(Entries shown Opens)

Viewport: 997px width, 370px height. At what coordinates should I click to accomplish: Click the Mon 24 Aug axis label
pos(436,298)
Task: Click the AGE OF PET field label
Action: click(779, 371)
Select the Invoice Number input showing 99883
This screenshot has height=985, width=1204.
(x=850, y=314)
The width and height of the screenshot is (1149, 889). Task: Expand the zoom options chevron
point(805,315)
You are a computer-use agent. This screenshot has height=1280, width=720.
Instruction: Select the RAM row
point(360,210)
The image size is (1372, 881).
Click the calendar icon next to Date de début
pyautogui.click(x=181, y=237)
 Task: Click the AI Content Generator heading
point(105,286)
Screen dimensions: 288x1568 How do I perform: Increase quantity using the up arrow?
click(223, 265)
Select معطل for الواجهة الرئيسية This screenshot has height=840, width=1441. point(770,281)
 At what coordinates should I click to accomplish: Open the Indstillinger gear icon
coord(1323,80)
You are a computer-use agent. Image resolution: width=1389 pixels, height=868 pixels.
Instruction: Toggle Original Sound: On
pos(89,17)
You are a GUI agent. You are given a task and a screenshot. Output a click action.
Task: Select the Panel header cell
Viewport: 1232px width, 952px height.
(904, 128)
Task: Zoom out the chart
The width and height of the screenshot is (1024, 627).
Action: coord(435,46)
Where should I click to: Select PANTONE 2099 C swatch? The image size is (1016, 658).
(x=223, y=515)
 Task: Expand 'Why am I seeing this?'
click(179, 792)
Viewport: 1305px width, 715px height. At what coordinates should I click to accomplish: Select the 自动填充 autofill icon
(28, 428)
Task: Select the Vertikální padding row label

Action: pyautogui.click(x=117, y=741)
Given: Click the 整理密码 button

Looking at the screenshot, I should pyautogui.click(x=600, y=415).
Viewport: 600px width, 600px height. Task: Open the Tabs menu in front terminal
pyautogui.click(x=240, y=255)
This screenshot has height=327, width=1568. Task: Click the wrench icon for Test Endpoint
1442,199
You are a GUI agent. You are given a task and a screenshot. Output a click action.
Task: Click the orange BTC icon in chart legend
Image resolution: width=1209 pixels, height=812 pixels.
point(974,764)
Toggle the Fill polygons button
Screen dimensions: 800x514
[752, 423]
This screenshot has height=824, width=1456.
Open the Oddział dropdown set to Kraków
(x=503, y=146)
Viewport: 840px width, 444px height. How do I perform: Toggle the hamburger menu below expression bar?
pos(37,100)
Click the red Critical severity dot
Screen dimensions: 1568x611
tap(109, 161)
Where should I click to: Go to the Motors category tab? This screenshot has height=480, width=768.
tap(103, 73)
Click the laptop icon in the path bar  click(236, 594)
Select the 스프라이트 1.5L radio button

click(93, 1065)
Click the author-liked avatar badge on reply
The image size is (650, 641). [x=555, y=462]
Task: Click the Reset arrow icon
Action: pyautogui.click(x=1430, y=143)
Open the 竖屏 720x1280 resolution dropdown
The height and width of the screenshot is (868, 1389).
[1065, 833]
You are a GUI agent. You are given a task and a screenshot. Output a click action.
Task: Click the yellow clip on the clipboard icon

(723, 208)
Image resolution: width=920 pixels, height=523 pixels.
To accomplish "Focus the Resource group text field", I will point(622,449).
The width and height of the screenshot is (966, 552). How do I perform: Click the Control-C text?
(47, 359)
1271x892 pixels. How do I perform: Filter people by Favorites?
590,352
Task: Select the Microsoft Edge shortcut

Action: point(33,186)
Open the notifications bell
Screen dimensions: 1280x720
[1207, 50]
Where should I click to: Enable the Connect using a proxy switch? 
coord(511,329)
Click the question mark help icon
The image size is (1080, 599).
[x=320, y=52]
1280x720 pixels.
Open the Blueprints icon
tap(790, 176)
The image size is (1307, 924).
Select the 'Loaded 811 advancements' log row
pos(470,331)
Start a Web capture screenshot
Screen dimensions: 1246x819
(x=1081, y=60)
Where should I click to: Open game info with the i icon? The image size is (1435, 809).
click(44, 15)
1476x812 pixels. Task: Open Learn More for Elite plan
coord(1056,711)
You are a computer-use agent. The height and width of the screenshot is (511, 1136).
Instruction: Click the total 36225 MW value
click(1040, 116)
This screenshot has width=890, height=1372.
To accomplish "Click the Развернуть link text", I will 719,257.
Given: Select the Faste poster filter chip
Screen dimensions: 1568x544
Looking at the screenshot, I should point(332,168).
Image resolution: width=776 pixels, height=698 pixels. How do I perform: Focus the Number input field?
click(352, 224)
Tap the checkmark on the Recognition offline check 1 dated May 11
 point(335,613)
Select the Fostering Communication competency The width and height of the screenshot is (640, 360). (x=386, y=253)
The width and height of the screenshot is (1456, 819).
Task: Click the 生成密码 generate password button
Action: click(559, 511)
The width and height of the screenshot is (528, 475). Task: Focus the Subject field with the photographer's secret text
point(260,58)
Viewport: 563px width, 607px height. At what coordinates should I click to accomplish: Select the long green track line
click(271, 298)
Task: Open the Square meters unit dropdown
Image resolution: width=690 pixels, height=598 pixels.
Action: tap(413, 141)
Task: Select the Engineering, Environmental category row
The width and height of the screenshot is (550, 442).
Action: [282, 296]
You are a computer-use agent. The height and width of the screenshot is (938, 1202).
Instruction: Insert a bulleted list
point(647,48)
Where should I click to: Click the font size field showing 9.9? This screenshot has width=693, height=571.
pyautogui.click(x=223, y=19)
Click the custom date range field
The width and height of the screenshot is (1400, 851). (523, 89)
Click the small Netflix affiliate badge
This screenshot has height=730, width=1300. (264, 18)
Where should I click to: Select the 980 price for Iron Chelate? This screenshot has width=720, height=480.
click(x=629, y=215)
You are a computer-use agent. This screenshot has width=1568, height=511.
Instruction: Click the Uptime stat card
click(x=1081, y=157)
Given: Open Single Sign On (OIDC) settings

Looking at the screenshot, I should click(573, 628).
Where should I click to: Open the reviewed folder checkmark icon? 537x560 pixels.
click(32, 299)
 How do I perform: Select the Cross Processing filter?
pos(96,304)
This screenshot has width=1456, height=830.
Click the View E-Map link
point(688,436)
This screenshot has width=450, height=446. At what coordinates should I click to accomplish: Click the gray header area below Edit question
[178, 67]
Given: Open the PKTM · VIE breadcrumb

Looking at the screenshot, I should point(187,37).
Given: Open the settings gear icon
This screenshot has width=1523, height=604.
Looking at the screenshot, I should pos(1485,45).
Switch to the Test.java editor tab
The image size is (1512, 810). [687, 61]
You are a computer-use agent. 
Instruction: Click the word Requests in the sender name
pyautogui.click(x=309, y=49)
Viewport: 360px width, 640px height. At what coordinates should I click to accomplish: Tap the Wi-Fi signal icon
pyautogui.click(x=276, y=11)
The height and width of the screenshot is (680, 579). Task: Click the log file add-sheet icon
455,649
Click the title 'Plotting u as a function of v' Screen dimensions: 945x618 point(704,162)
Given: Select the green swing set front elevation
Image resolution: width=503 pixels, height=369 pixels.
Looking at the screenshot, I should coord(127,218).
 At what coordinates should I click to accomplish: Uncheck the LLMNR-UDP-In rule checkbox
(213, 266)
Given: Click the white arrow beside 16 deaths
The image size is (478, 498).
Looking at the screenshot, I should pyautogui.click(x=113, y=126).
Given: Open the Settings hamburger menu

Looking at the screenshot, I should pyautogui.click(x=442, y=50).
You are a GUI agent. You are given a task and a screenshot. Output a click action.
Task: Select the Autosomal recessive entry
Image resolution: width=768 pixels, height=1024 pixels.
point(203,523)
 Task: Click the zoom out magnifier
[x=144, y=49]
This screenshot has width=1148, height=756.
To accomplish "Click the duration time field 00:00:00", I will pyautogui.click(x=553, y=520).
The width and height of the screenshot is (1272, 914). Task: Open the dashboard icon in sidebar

(Entries shown Closes)

• What this task involves: Copy out the lines of the data where the word "will" can be found.

• Result:
To accomplish "Focus the Resource group text field", I will point(622,449).
To accomplish "Click the Развернуть link text", I will 719,257.
To accomplish "Click the duration time field 00:00:00", I will pyautogui.click(x=553, y=520).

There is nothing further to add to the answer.